Polars Essentials
This comprehensive course is designed for data professionals and enthusiasts looking to master the Polars library, a high-performance data manipulation and analysis tool in Python. Polars Essentials is structured into two, two-hour segments, each covering critical aspects of working with data in Polars.
Prerequisites
Participants should have intermediate-level Python programming skills and prior experience using standard Python tools for data analysis (notably NumPy, Pandas, Scikit-Learn, Jupyter).
Learning Objectives
Data Structures and Creation
- Understand the core data structures in Polars: Learn the characteristics and uses of DataFrames and Series, the primary data structures in Polars, for efficient columnar data manipulation.
- Create Polars DataFrames: Master various methods to instantiate DataFrames using Python data structures and by loading data from different file formats such as CSV, JSON, Parquet, as well as streaming data sources.
Data Manipulation and High-Performance Analysis
- Manipulate data using Polars: Develop the ability to perform essential DataFrame operations, including filtering, aggregation, sorting, and groupby, to manipulate and analyze data effectively.
- Handle different data types and missing data: Gain proficiency in managing various data types (Numerical, String, Categorical, List, Struct, and Object) and learn strategies for addressing missing data (nan vs. null).
- Optimize data analysis with advanced features: Learn how to use Polars’ high-performance features, such as lazy evaluation, multithreading, and streaming data processing, to enhance analysis efficiency.
- Apply statistical and window functions: Acquire the skills to perform advanced data analysis using Polars’ built-in statistical and window functions for insightful data exploration.

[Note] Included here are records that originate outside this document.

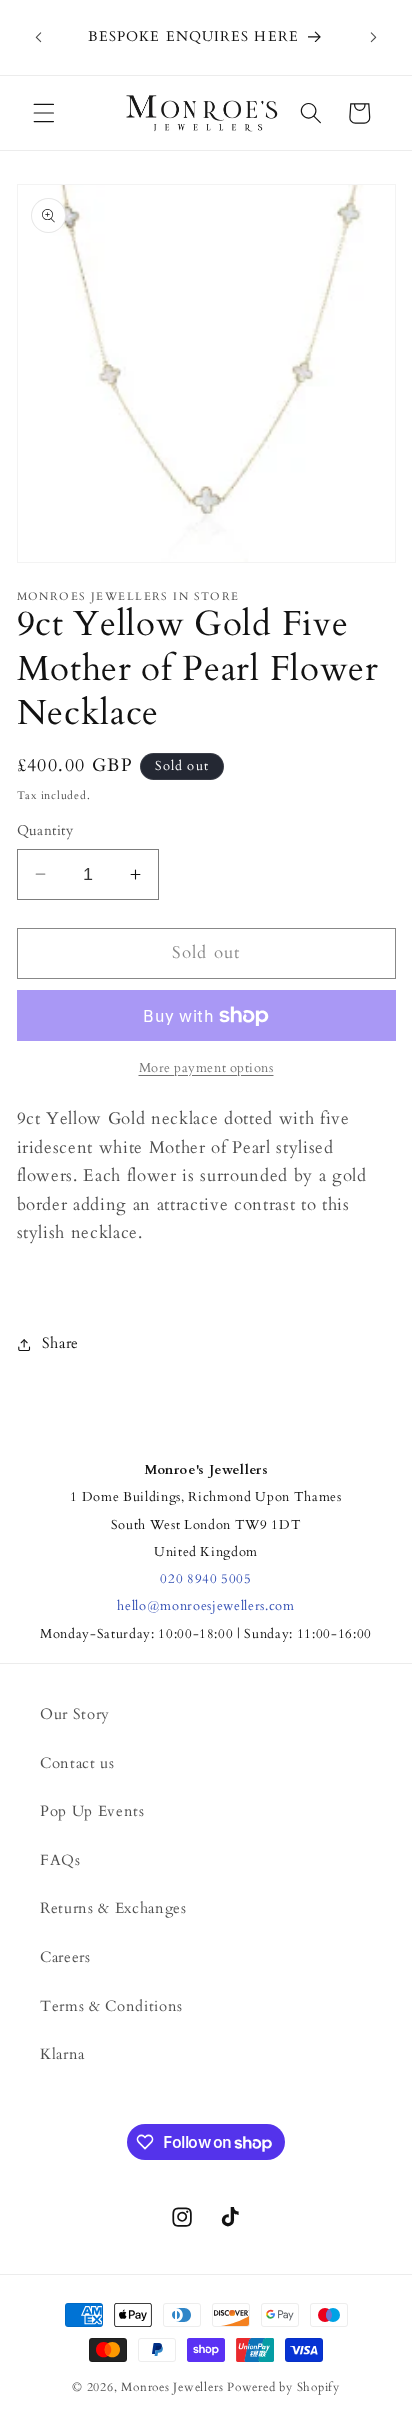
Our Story (75, 1714)
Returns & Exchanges (113, 1908)
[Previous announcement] (39, 38)
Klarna (62, 2054)
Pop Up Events (92, 1811)
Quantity (45, 830)
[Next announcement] (374, 38)
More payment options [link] (206, 1068)
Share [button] (60, 1343)
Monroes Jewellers (172, 2387)
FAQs (60, 1860)
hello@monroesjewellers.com (205, 1606)
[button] (44, 113)
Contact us (77, 1763)
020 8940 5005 (206, 1579)
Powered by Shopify (283, 2387)
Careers (65, 1957)
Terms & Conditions (111, 2006)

- Debug and profile Polars queries: Understand the tools and techniques for debugging and profiling Polars queries to optimize performance and troubleshoot issues.
Time Series Analysis
- Work with datetime operations in Polars: Become proficient in handling datetime data, including creation, parsing, and performing operations like comparisons and extractions, within Polars.

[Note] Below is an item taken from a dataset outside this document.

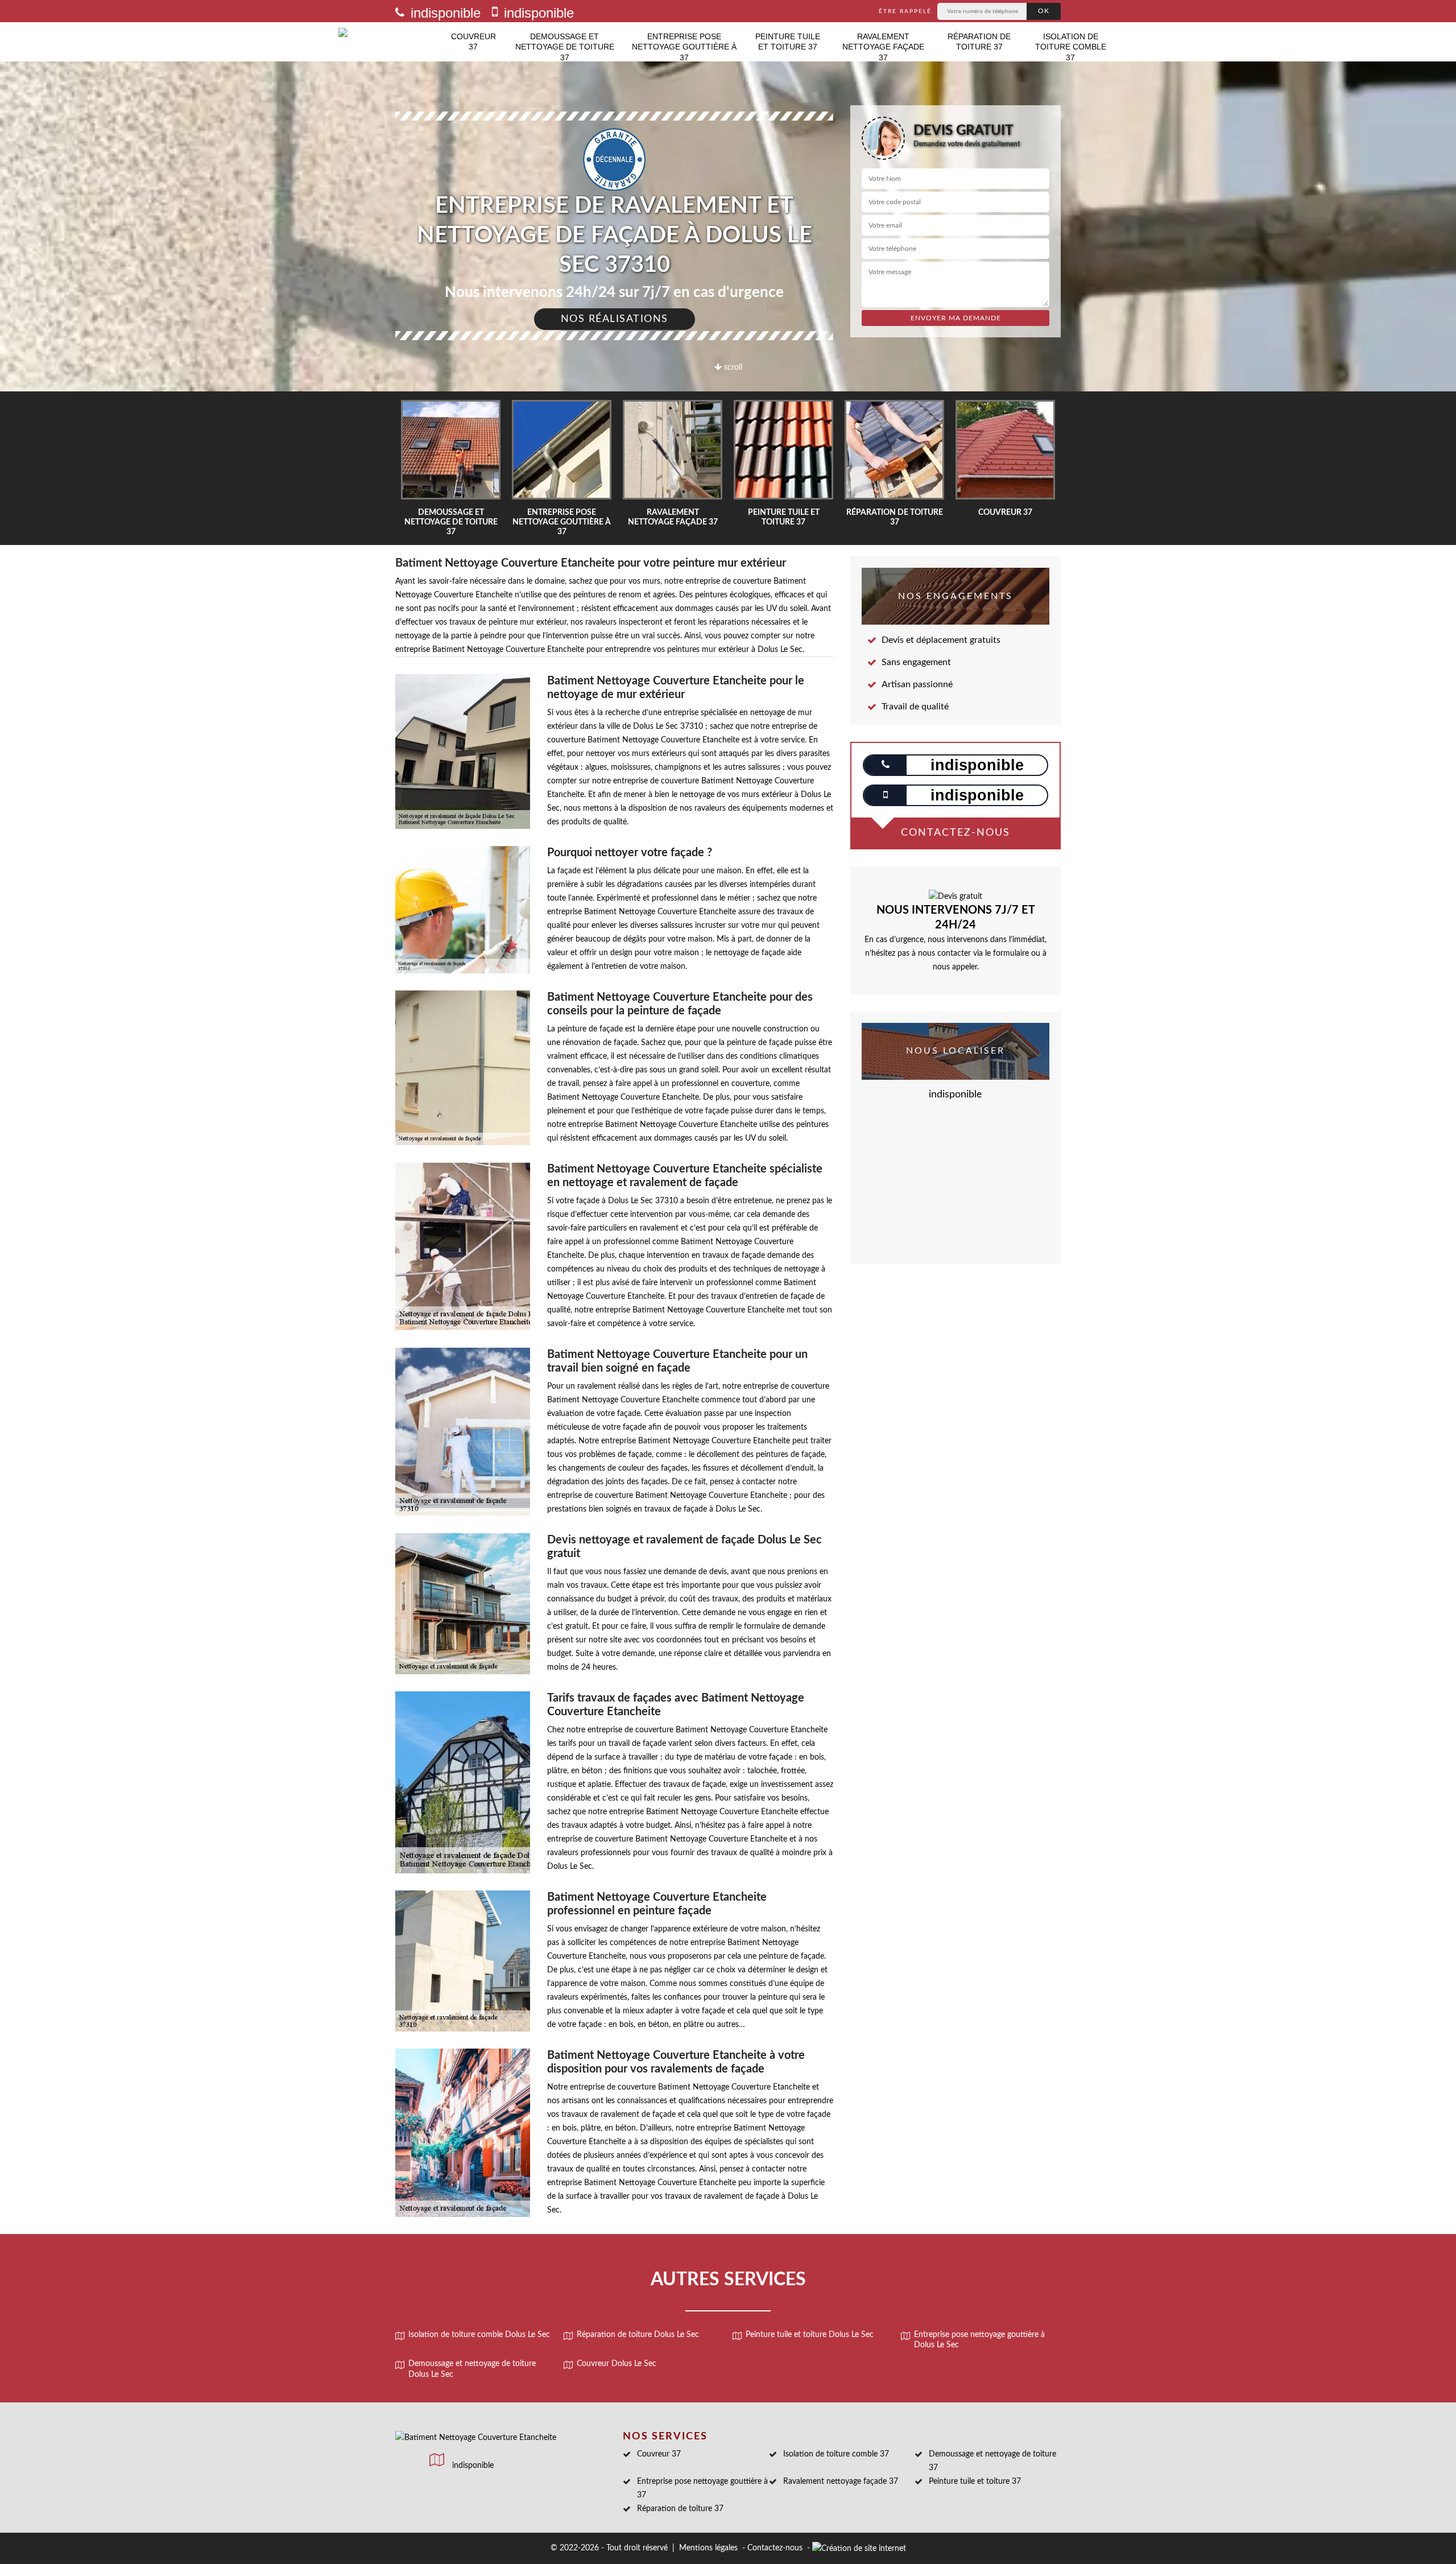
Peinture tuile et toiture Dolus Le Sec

- Conduct advanced time series analysis: Learn how to apply time series-specific operations such as resampling, rolling-window calculations, and cross-time-zone comparisons to analyze temporal data effectively.
Interoperability and Application
- Integrate Polars with other Python libraries: Understand how to seamlessly use Polars in conjunction with other popular data science libraries such as Pandas, Arrow, Numba, and plotting libraries like Matplotlib, to enhance data analysis workflows.

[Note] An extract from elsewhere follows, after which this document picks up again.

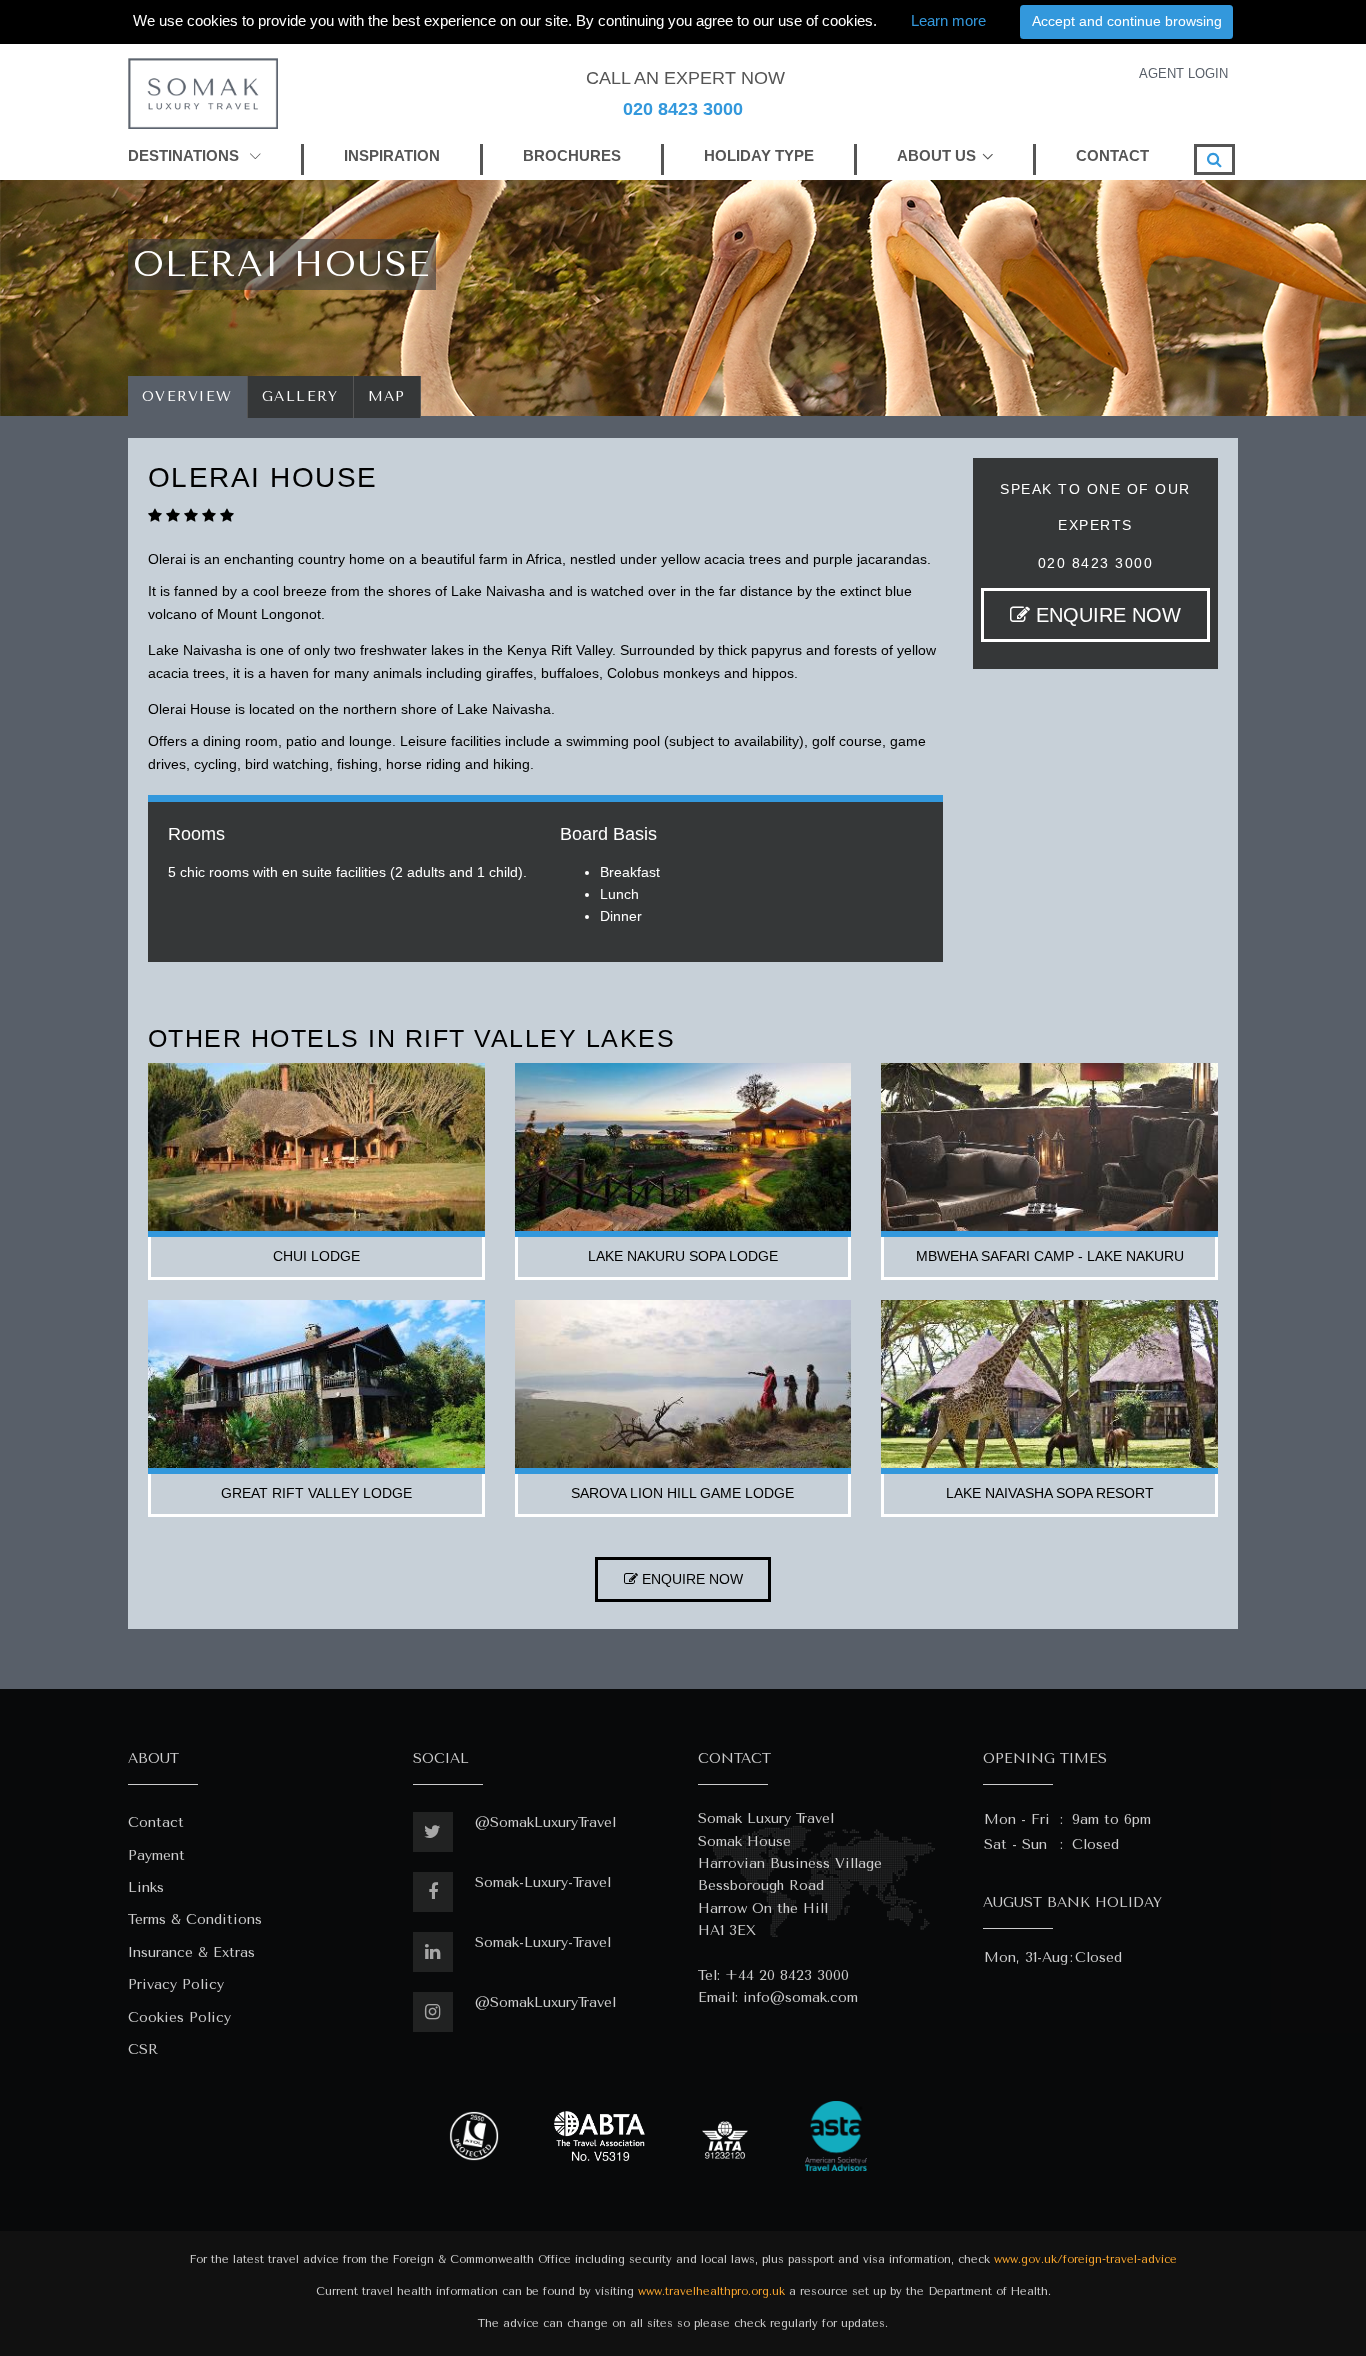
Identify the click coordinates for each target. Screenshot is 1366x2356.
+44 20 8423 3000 (787, 1975)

By participating in this course, participants will be well-equipped to harness the power of Polars for a wide range of data analysis and manipulation tasks, making them valuable assets in any data-driven organization or project.
Instructor Bio
Marco Gorelli is a core dev of pandas and Polars and works at Quansight Labs as Senior Software Engineer. He also consults and trains clients professionally on Polars. He has also written the first Polars Plugins Tutorial and has taught Polars Plugins to clients.He has a background in Mathematics and holds an MSc from the University of Oxford, and was one of the prize winners in the M6 Forecasting Competition (2nd place overall Q1).